Regularized ensemble correlation filter tracking

Abstract

Correlation Filter based visual trackers have demonstrated tremendous progress in object tracking. These trackers primarily use hierarchical features learned from multiple layers of a deep network. However, issues related to background awareness, deterministic aggregation of these features from various layers, difficulties in estimating variations in scale or rotation of the object being tracked, as well as challenges in effectively modelling the object’s appearance over long time periods leaves substantial scope to improve performance. Such issues lead to poor discriminative power and rapidly drift the tracker away from the target. We propose ensemble and regularization techniques to achieve a strong discriminative ability for object trackers. We first obtain an ensemble of weak correlation filters using an adaptive weighing strategy and an appearance model pool to adapt to large appearance changes.
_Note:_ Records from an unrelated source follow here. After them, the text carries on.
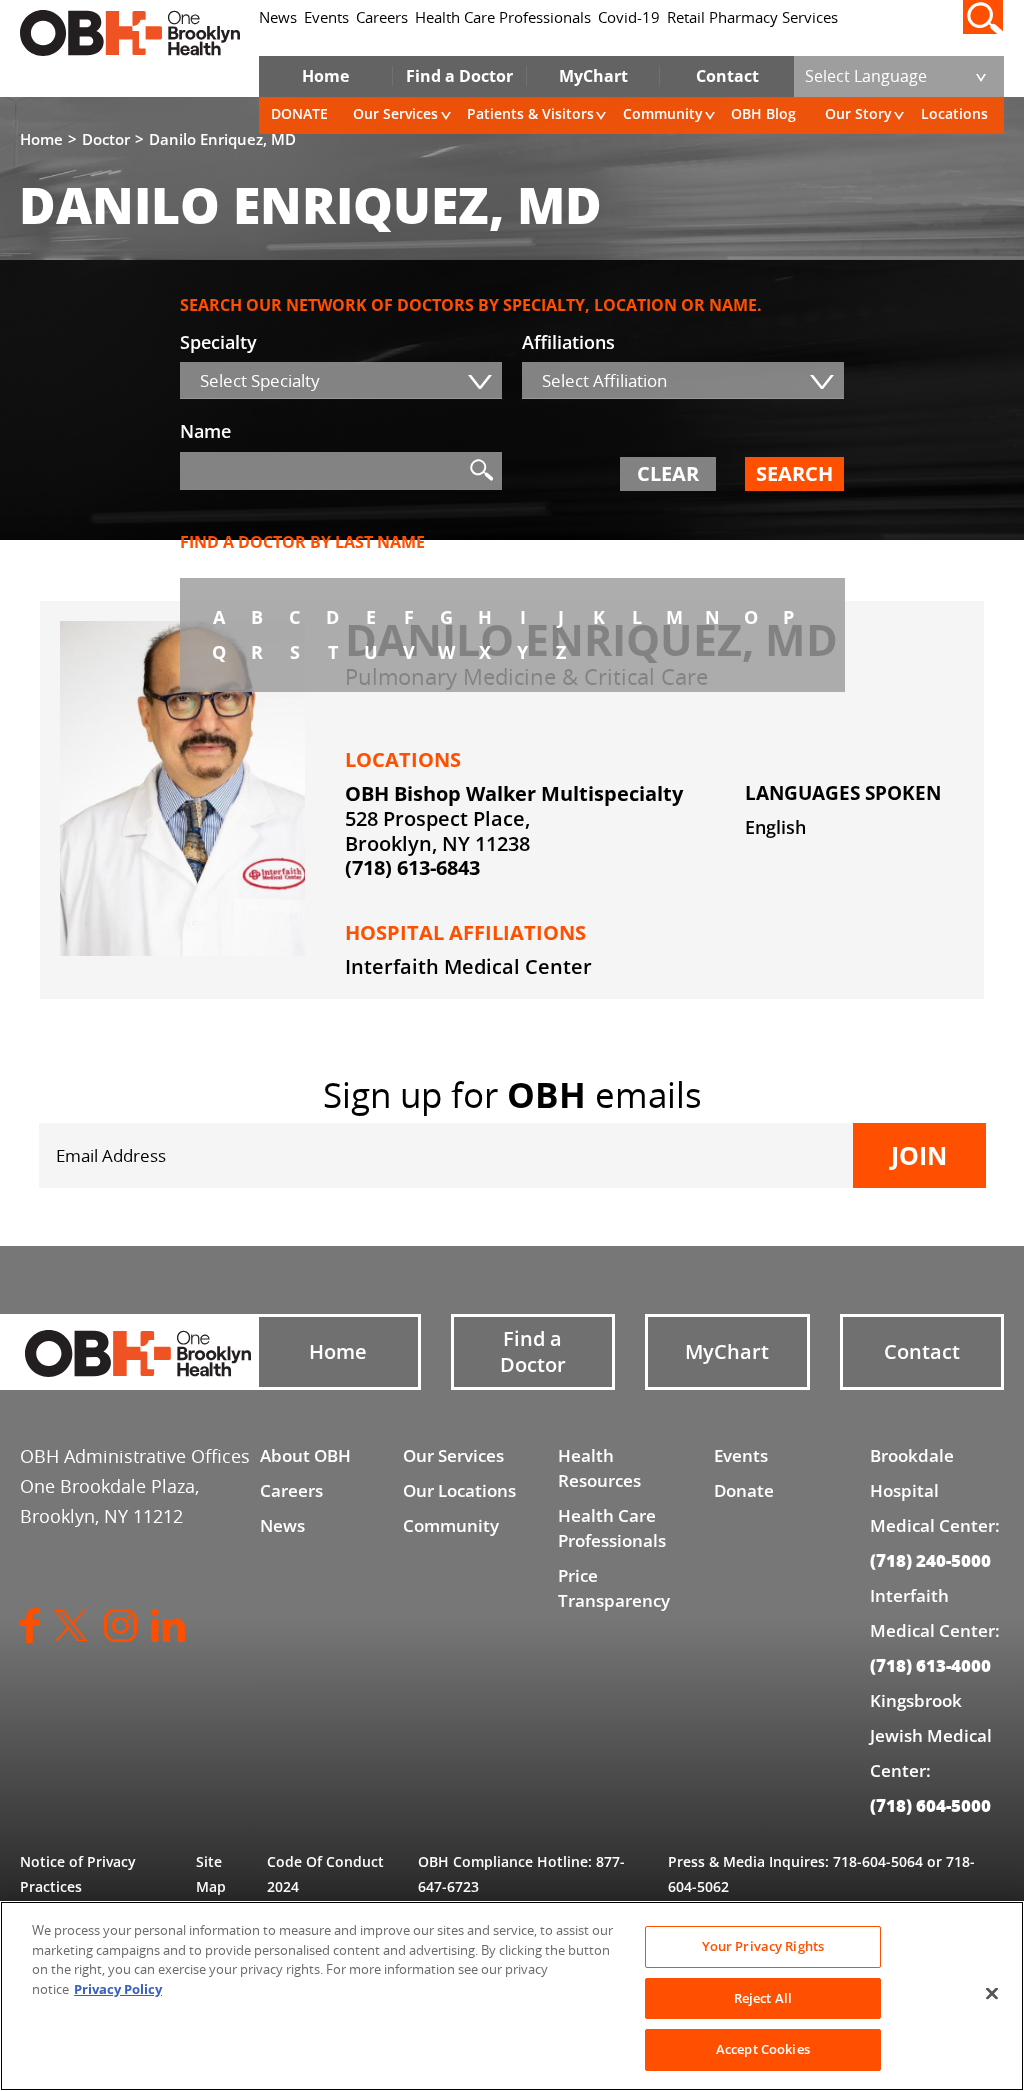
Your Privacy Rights (763, 1946)
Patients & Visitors (530, 113)
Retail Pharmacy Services (752, 17)
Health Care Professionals (503, 17)
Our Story (858, 113)
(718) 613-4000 (930, 1665)
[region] (512, 1996)
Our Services (395, 113)
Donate (744, 1490)
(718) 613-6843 (412, 867)
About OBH (305, 1455)
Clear (668, 473)
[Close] (992, 1994)
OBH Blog (763, 113)
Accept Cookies (763, 2049)
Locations (954, 113)
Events (326, 17)
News (278, 17)
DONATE (299, 113)
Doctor (106, 139)
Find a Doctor (459, 76)
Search (794, 473)
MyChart (593, 76)
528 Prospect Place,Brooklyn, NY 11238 (437, 831)
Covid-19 (629, 17)
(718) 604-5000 (930, 1805)
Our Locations (459, 1490)
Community (663, 113)
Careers (382, 17)
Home (325, 76)
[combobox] (341, 380)
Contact (727, 76)
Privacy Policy (118, 1989)
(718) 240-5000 (930, 1560)
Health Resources (599, 1468)
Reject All (763, 1998)
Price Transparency (614, 1588)
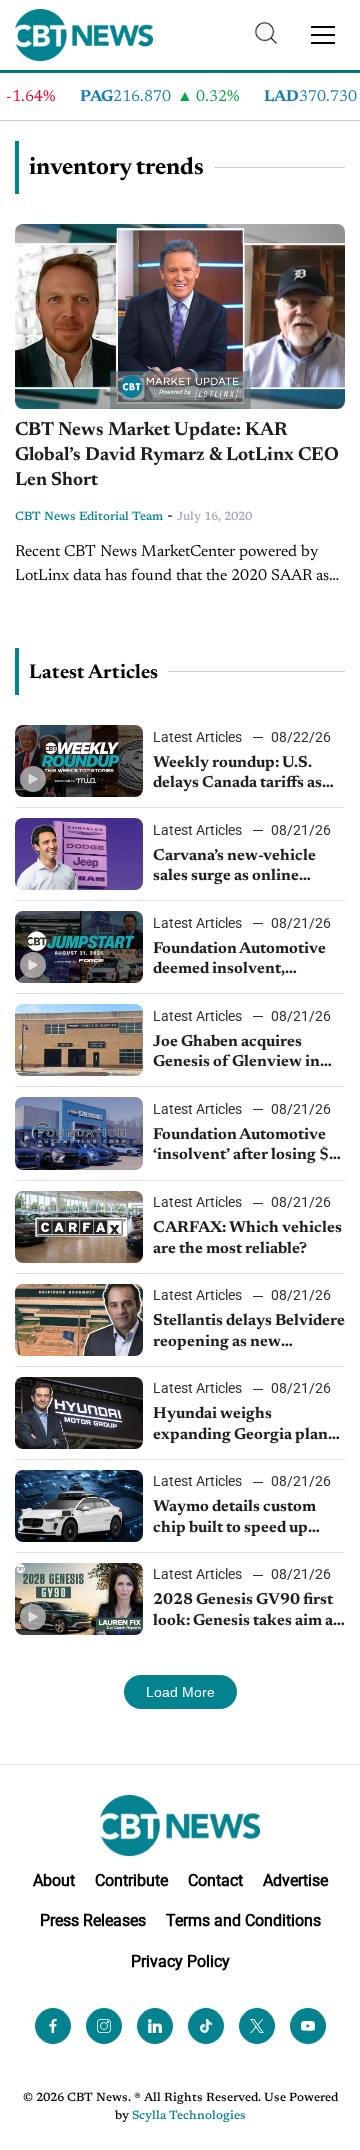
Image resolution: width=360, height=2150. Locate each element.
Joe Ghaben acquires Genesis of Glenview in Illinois (236, 1054)
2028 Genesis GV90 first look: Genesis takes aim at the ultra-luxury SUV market (246, 1612)
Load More (180, 1692)
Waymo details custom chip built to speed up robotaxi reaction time (234, 1519)
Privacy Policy (180, 1961)
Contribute (131, 1880)
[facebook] (53, 2026)
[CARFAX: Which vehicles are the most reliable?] (79, 1227)
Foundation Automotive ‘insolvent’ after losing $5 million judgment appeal (246, 1147)
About (54, 1880)
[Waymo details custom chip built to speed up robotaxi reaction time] (79, 1506)
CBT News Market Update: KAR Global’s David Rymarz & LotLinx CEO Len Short (177, 455)
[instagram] (104, 2026)
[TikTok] (206, 2026)
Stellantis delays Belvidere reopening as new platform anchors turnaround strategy (249, 1333)
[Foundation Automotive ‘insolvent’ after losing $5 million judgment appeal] (79, 1133)
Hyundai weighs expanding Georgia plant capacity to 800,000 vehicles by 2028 (243, 1426)
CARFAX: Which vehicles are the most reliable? (247, 1238)
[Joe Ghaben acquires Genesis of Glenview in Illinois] (79, 1040)
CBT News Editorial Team (89, 517)
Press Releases (93, 1920)
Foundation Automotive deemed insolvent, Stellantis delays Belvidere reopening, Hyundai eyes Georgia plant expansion (249, 961)
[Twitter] (257, 2026)
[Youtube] (308, 2026)
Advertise (295, 1880)
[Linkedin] (155, 2026)
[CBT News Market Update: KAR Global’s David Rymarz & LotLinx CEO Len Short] (180, 317)
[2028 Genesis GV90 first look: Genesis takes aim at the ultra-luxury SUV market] (79, 1599)
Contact (215, 1880)
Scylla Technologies (189, 2116)
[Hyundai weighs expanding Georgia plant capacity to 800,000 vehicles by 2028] (79, 1413)
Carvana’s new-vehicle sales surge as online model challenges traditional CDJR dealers (243, 868)
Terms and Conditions (243, 1920)
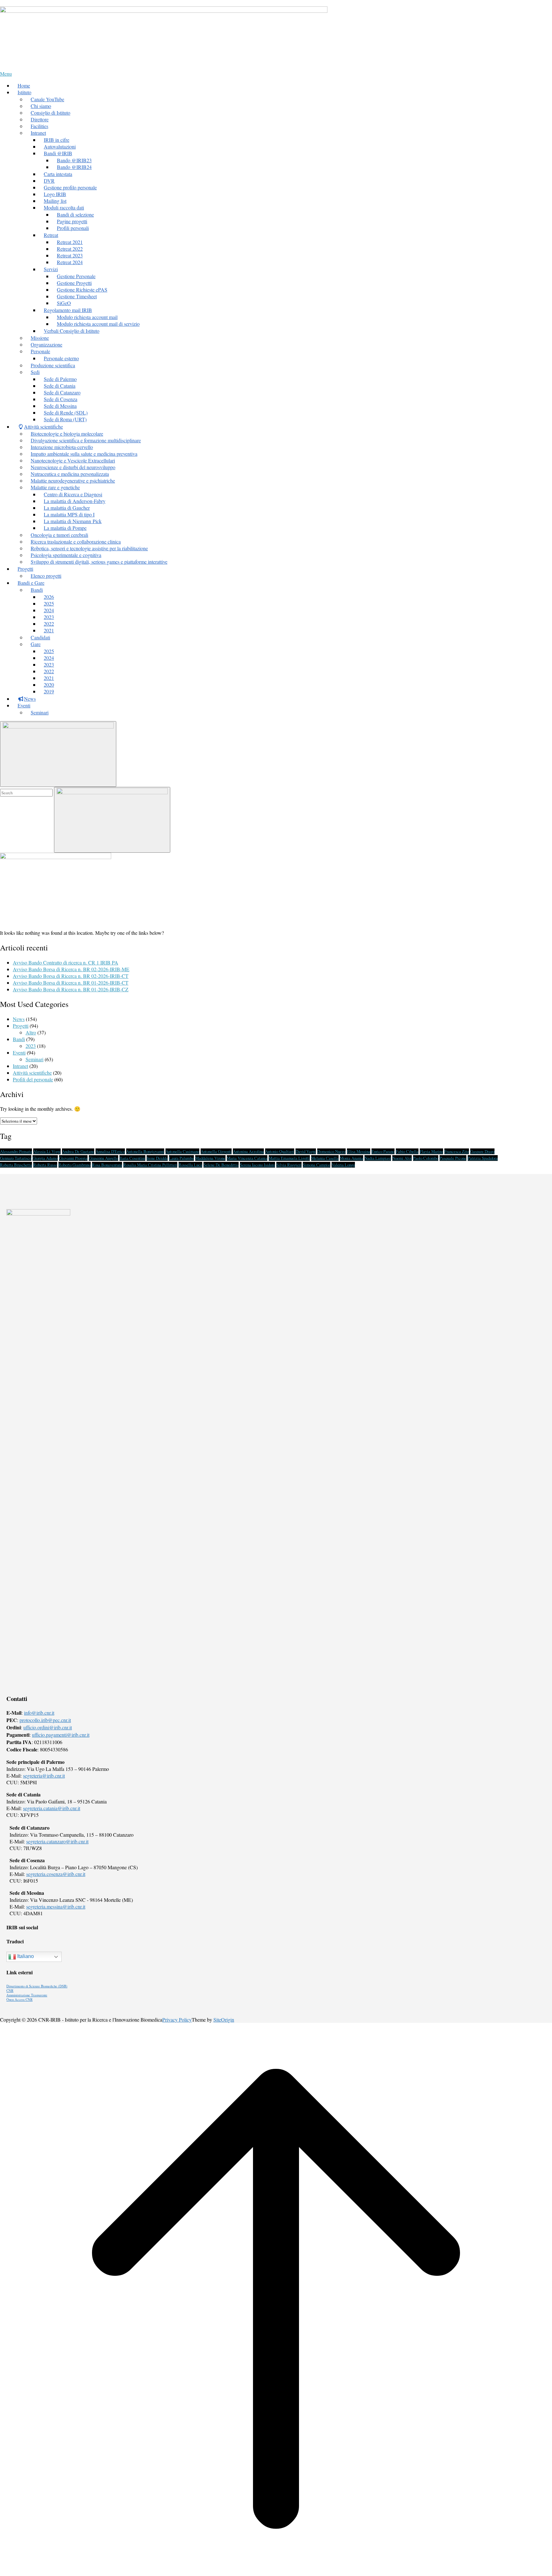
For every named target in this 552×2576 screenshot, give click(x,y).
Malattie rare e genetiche (55, 487)
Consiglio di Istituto (50, 112)
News (19, 1019)
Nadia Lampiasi (377, 1158)
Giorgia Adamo (45, 1158)
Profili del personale (33, 1079)
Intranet (20, 1066)
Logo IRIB (55, 194)
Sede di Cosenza (60, 399)
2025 (49, 603)
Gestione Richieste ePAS (82, 289)
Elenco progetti (46, 575)
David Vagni (305, 1151)
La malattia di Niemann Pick (73, 521)
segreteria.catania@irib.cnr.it (51, 1808)
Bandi (37, 589)
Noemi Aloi (402, 1158)
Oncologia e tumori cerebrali (59, 534)
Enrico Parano (383, 1151)
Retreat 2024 (70, 262)
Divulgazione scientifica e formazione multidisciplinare (86, 440)
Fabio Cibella (407, 1151)
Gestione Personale (76, 276)
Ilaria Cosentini (132, 1158)
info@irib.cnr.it (39, 1712)
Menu (6, 73)
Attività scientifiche (32, 1072)
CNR (9, 1990)
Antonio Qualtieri (279, 1151)
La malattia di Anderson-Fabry (74, 501)
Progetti (20, 1025)
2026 (49, 596)
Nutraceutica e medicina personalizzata (70, 473)
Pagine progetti (72, 221)
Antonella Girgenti (216, 1151)
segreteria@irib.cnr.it (44, 1775)
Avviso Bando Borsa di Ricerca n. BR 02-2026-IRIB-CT (70, 975)
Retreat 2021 (70, 242)
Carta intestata (58, 174)
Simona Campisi (316, 1165)
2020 (49, 684)
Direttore (40, 119)
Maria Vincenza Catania (247, 1158)
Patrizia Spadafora (483, 1158)
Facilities (39, 126)
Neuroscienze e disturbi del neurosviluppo (73, 467)
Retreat (51, 235)
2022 (49, 623)
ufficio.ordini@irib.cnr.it (47, 1727)
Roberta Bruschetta (16, 1165)
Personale (40, 351)
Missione (40, 337)
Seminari (40, 712)
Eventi (19, 1052)
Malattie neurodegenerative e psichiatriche (73, 480)
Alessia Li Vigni (47, 1151)
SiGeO (64, 303)
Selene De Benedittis (221, 1165)
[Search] (112, 820)
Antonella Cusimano (182, 1151)
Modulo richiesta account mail (87, 317)
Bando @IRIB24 (74, 167)
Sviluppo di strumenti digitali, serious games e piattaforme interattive (99, 561)
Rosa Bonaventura (107, 1165)
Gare (36, 644)
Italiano (25, 1956)
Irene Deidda (157, 1158)
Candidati (40, 637)
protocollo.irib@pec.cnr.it (45, 1720)
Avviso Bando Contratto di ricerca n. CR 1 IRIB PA (65, 962)
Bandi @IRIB (58, 153)
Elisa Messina (358, 1151)
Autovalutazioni (60, 146)
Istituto (24, 92)
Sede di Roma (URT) (65, 419)
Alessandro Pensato (16, 1151)
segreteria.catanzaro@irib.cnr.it (57, 1841)
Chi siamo (41, 106)
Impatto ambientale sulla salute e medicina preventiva (84, 453)
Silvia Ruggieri (289, 1165)
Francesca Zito (456, 1151)
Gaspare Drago (482, 1151)
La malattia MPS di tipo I (69, 514)
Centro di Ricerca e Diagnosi (73, 494)
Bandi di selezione (75, 214)
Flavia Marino (431, 1151)
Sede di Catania (59, 385)
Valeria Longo (343, 1165)
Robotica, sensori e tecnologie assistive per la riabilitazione (89, 548)
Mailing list (55, 200)
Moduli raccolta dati (64, 207)
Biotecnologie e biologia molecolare (67, 433)
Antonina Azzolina (248, 1151)
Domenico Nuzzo (331, 1151)
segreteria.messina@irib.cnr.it (55, 1906)
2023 (49, 617)
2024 (49, 610)
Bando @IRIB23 (74, 160)
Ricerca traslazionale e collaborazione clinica (76, 541)
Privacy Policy (177, 2019)
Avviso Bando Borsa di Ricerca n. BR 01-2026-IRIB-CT (70, 982)
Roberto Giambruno (74, 1165)
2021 (49, 630)
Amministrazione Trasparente (26, 1995)
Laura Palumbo (181, 1158)
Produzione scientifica (53, 365)
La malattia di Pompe (65, 527)
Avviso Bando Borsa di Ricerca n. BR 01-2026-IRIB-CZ (70, 989)
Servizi (51, 269)
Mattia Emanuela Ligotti (289, 1158)
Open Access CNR (19, 1999)
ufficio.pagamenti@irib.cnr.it (60, 1734)
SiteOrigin (223, 2019)
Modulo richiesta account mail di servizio (98, 323)
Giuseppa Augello (103, 1158)
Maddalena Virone (210, 1158)
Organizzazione (46, 344)
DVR (49, 180)
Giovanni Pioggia (73, 1158)
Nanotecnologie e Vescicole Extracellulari (73, 460)
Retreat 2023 (70, 255)
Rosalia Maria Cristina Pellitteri (150, 1165)
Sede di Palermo (60, 379)
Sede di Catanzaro (62, 392)
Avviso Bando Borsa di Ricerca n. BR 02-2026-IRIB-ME (71, 969)
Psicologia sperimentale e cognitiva (66, 555)
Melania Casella (325, 1158)
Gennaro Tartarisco (15, 1158)
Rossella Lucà (190, 1165)
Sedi (35, 372)
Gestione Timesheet (77, 296)
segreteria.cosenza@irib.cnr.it (55, 1874)
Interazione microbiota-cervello (62, 447)
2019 (49, 691)
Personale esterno (61, 358)
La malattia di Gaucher (67, 507)
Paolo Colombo (425, 1158)
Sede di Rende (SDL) (66, 412)
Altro (31, 1032)
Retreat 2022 (70, 248)
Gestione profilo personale (70, 187)
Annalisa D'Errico (110, 1151)
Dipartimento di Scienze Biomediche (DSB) (36, 1986)
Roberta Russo (45, 1165)
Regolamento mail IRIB (68, 310)
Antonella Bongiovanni (145, 1151)
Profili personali (73, 228)
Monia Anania (351, 1158)
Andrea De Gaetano (78, 1151)
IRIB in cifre (56, 139)
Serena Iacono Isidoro (257, 1165)
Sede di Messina (60, 405)
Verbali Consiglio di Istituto (71, 330)
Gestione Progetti (74, 282)
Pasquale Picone (453, 1158)
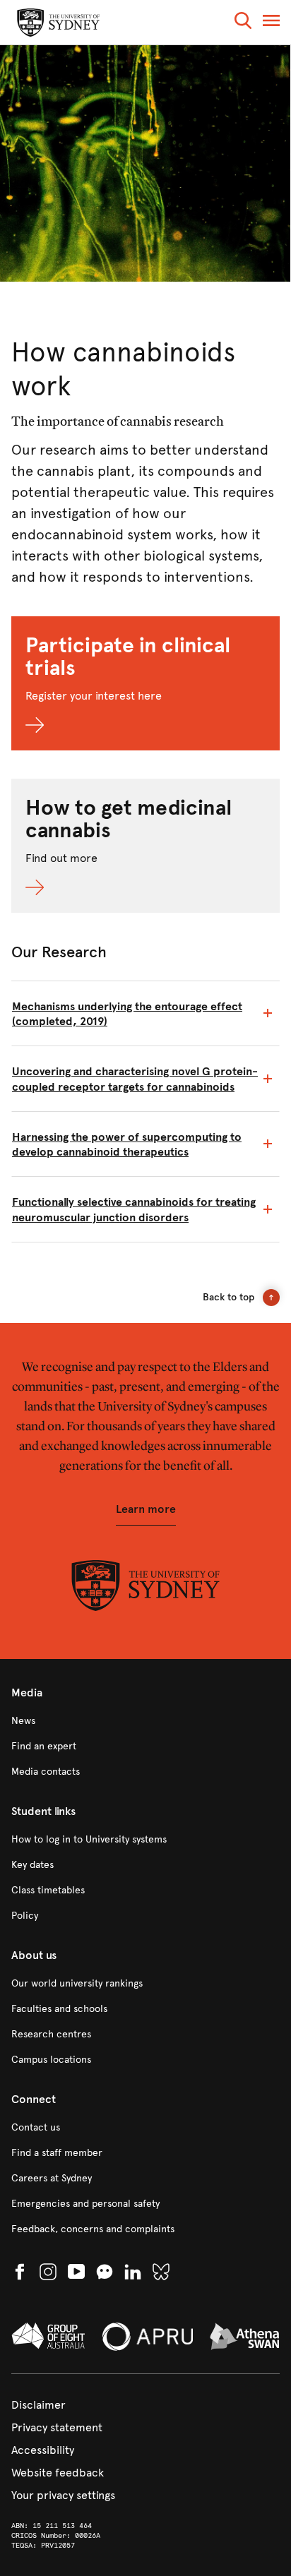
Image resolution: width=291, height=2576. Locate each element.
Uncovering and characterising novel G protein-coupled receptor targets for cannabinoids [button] (135, 1079)
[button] (242, 23)
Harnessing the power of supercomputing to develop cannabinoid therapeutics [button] (127, 1144)
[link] (145, 1721)
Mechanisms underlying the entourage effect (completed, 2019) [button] (127, 1014)
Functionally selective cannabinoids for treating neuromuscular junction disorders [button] (134, 1209)
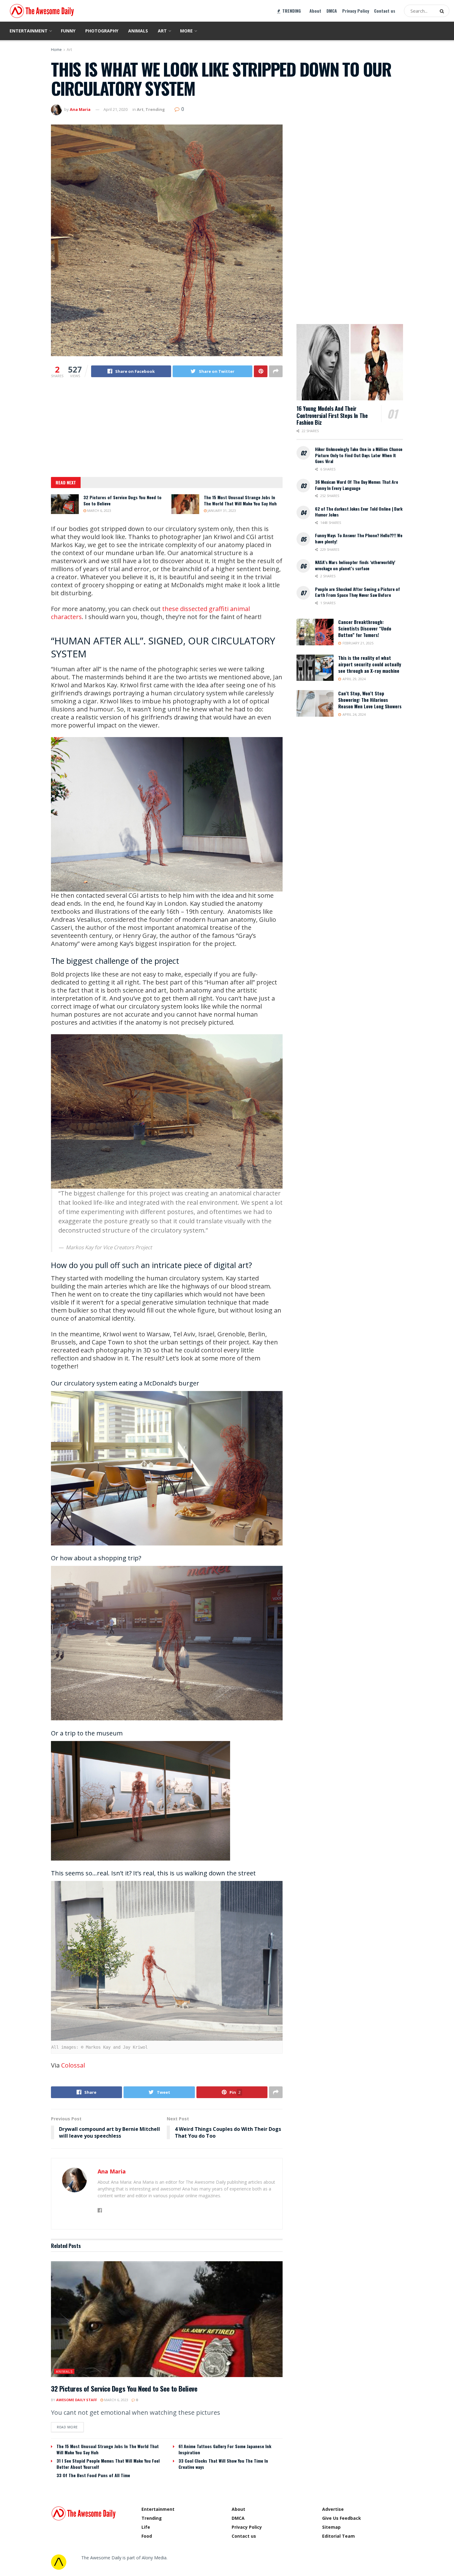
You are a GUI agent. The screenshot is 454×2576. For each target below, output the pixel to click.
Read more (67, 2427)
Further, the target scale and rotation parameters are estimated using a dedicated affine correlation filter. Our experiments reveal that each feature channel encodes a different appearance cue of the target and not all channels are equally important during different tracking steps. To this end, we propose a graph based adaptive channel weighing strategy that assigns weight to each channel based on the similarity of encoded appearance information. In order to model the channel importance and improve background awareness simultaneously, we introduce a sparse spatio-temporal regularizer with adaptive channel weights. We further kernelize the tracker to attain real-time performance. We extensively evaluate the trackers using publicly available datasets—Object Tracking Benchmark (OTB100), Visual Object Tracking (VOT) Benchmark 2016, VOT Benchmark 2017, Tracking Dataset, VOT Benchmark 2019, Temple Color 128, UAV123, LaSOT, and GOT10k.